### The task
Start to finish, retype the entries exactly while omitting the pictures.
'''
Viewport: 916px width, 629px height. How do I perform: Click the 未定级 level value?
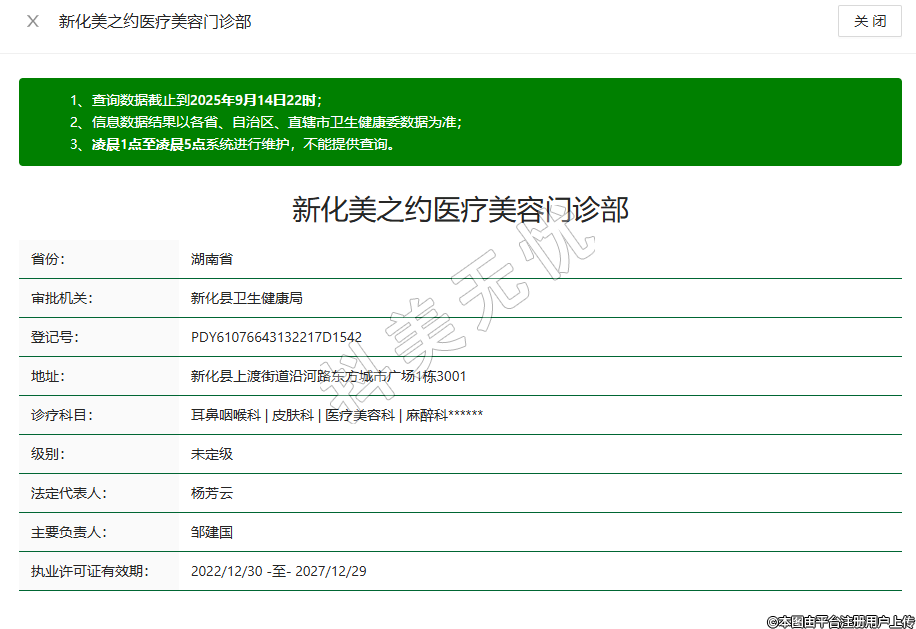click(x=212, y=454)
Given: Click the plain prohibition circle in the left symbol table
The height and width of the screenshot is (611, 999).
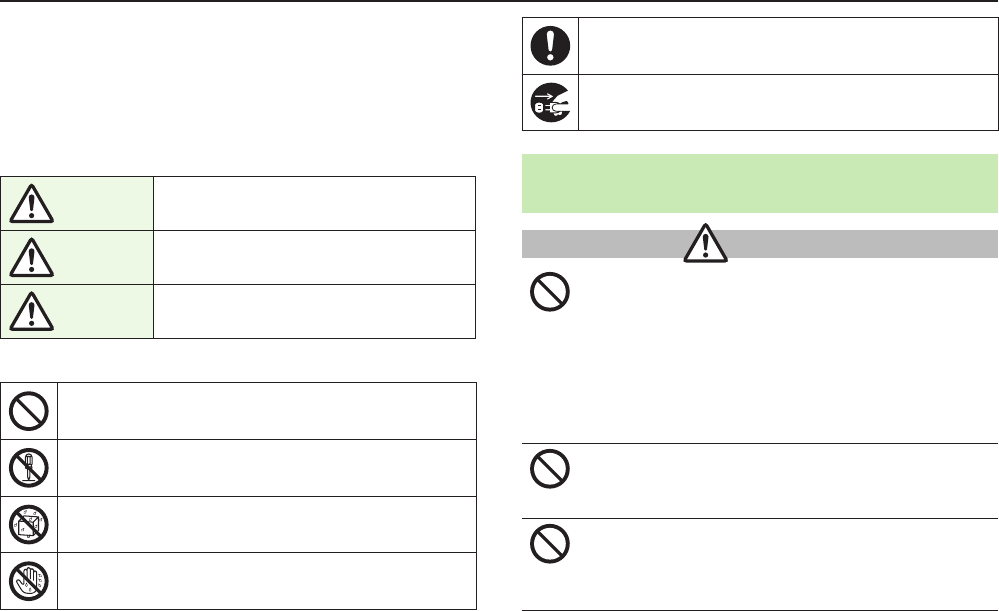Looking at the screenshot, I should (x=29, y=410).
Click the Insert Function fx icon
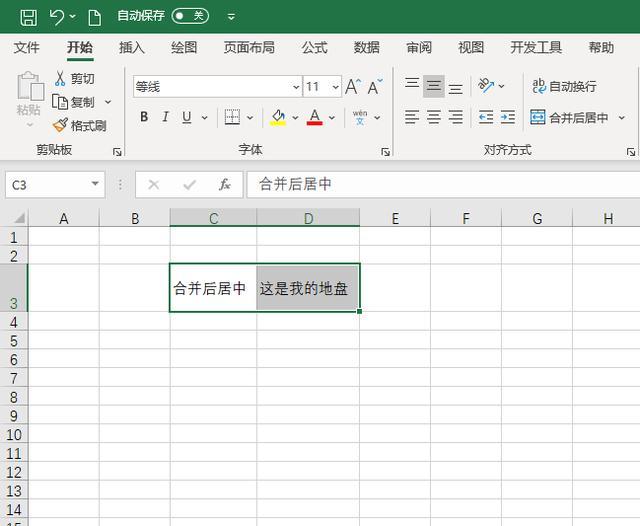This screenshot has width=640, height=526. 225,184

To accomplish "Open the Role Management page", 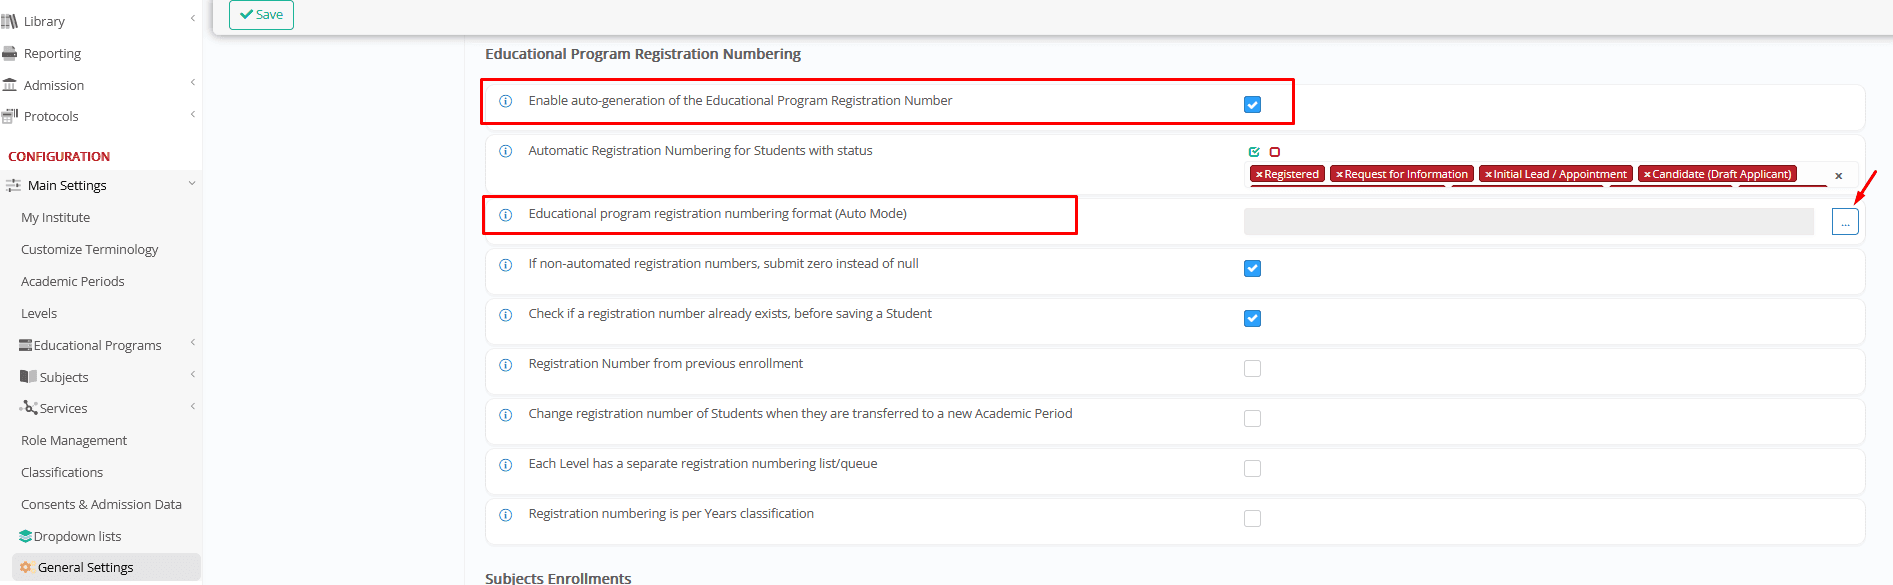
'''
### Solution for this task
Viewport: 916px width, 629px height. How do I perform: Click the 未定级 level value?
click(x=212, y=454)
Given: Click the plain prohibition circle in the left symbol table
The height and width of the screenshot is (611, 999).
Looking at the screenshot, I should (x=29, y=410).
Click the Insert Function fx icon
This screenshot has width=640, height=526. 225,184

To accomplish "Open the Role Management page", 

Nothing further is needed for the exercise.